The Wicked Wit of England is a celebration of British humour, featuring a collection of stories, anecdotes, quips and quotes that capture the various idiosyncrasies of the English character.
If there is one thing that first-time visitors to England find mystifying — along with our fondness for eating chips out of old newspapers, our nostalgia for the shipping forecast (even though most of us have never ventured out to sea in a trawler) and the fact that not all men wear bowler hats to work — it is our sense of humour. ‘Ah, you English and your humour,’ they will say, with an air of suspicion, unsure as to whether they have just been unexpectedly praised or routinely insulted. It is easy to sympathize with them, for English humour encompasses a number of different styles. It can be surreal or satirical, dark or sophisticated, bawdy or genteel. And nobody does irony or sarcasm like the English. If Olympic gold medals were awarded for sarcasm, we would top the leader board every time.
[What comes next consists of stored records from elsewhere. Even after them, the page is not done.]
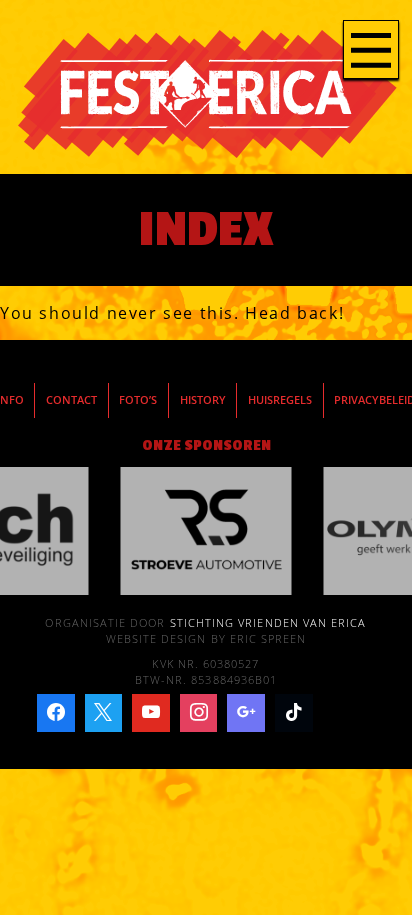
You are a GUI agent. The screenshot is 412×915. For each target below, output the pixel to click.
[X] (104, 713)
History (203, 400)
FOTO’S (138, 400)
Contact (71, 400)
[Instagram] (199, 713)
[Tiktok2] (294, 713)
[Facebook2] (56, 713)
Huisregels (280, 400)
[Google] (246, 713)
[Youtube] (151, 713)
The various idiosyncrasies of the English character — the social awkwardness, the constant need to apologize, the obsession with the weather, the stiff upper lip, and the love of queuing, to name but a few — are celebrated in The Wicked Wit of England, a collection of stories, anecdotes, quips and quotes featuring English people from all walks of life, from Quentin Crisp to Frank Skinner and Stephen Hawking to Thora Hird. This book might not help outsiders understand the English, but it might make them tolerate us a little more.